Status : Ditahan enam tahun dan denda Rp 500 juta subsider enam bulan kurungan.
4. Ratu Atut Chosiyah
Jabatan : Gubernur Banten, periode 2007-2012 dan 2012-2017 (Partai Golkar)
Kasus : Memperkaya diri sendiri dan keluarganya, sehingga negara dirugikan sebesar Rp 79,7 miliar dan korupsi proyek pengadaan alat kesehatan menggunakan APBD 2012, sebesar Rp 3,8 miliar.

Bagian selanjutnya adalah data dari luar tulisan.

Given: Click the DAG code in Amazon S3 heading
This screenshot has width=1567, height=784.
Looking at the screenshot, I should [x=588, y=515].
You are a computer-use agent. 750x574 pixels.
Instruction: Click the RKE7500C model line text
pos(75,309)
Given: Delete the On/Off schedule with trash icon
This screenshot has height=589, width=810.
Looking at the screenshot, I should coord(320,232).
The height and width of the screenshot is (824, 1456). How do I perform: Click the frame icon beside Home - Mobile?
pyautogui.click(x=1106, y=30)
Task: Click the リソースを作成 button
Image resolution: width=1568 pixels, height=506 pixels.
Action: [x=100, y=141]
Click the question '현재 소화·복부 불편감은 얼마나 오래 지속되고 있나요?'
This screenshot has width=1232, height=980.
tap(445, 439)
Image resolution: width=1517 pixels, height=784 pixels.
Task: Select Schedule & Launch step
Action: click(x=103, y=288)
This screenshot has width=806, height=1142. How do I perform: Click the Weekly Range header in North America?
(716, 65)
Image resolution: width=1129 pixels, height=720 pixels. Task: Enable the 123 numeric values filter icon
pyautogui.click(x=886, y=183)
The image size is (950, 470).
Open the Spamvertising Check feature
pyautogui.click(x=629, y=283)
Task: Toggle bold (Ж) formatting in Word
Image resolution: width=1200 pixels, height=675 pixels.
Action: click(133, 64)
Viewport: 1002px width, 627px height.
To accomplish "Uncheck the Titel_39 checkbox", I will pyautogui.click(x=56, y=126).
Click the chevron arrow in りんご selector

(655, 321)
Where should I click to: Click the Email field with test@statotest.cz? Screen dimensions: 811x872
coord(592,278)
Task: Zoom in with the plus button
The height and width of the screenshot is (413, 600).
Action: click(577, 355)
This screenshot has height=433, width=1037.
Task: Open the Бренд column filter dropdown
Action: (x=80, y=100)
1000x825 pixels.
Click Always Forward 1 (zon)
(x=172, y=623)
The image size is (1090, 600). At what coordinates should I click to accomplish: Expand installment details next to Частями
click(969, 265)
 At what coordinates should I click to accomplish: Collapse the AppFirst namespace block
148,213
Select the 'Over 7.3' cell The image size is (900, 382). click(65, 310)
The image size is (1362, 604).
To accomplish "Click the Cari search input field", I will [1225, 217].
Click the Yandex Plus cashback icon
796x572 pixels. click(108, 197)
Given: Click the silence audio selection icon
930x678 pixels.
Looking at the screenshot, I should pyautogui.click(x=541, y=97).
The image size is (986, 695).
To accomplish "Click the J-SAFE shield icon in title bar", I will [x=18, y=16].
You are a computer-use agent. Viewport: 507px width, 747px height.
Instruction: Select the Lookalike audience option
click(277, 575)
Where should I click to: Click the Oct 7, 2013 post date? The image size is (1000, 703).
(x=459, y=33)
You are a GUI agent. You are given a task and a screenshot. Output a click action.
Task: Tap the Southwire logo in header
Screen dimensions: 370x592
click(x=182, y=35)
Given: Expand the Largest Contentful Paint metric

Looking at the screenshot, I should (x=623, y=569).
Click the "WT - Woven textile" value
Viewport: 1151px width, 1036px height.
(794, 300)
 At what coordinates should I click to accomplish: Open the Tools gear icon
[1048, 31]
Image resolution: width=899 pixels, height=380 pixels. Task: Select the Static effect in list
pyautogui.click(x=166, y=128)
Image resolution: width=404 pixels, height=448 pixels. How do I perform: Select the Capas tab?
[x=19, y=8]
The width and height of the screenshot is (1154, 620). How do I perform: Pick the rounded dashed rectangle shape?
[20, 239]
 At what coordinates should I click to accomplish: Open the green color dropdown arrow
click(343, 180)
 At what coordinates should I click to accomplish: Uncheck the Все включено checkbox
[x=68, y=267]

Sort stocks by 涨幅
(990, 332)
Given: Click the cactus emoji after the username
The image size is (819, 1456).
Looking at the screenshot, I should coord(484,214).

Status : Ditahan 5 tahun 6 bulan dan denda Rp 250 juta subsider tiga bulan kurungan.
3. Angelina Sondakh
Jabatan : Anggota Komisi X DPR Partai Demokrat
Kasus : Menerima suap proyek pembangunan lanjutan Pusat Pendidikan, Pelatihan, dan Sekolah Olahraga Nasional (P3SON) di Hambalang, Bogor. Menerima US$ 2.000 atau sekitar Rp 26,6 juta (kurs Rp 13.307) dari Kementerian Pemuda dan Olahraga (Kemenpora) pada tahun 2010. Serta menerima pemberian berupa uang senilai total Rp 2,5 miliar dan 1,2 juta dollar Amerika dari Grup Permai. Sehingga total nilainya mencapai Rp 254, 22 miliar.
Status :
- Ditahan 12 tahun penjara sejak 2013, denda Rp 500 juta, membayar uang pengganti setara Rp 40 miliar.
- Saksi dalam kasus pembangunan Rumah Sakit Pendidikan Khusus Penyakit Infeksi dan Pariwisata di Universitas Udayana, Bali.
2. Miryam S. Haryani
Jabatan : Anggota Komisi II DPR Fraksi Partai Hanura.
Kasus : Korupsi proyek KTP elektronik dan diduga menerima uang 23 ribu dollar AS (atau sekitar Rp 299 miliar) terkait proyek pengadaan KTP elektronik yang nilainya Rp 5,95 triliun.
Status : Tersangka, tahanan KPK, dan saksi kasus KTP Elektronik.
1. Megawati Soekarnoputri
Jabatan : Ketua Umum PDI Perjuangan dan Mantan Presiden RI
Kasus : Penerbitan Instruksi Presiden Nomor 8 Tahun 2002 untuk memberikan jaminan hukum kepada debitur yang menyelesaikan kewajibannya membayar Bantuan Likuiditas Bank Indonesia (BLBI) yang merugikan negara. SKL itu diduga terbit tak sesuai mekanisme yang semestinya dan berpotensi merugikan negara sebesar Rp 138,442 triliun.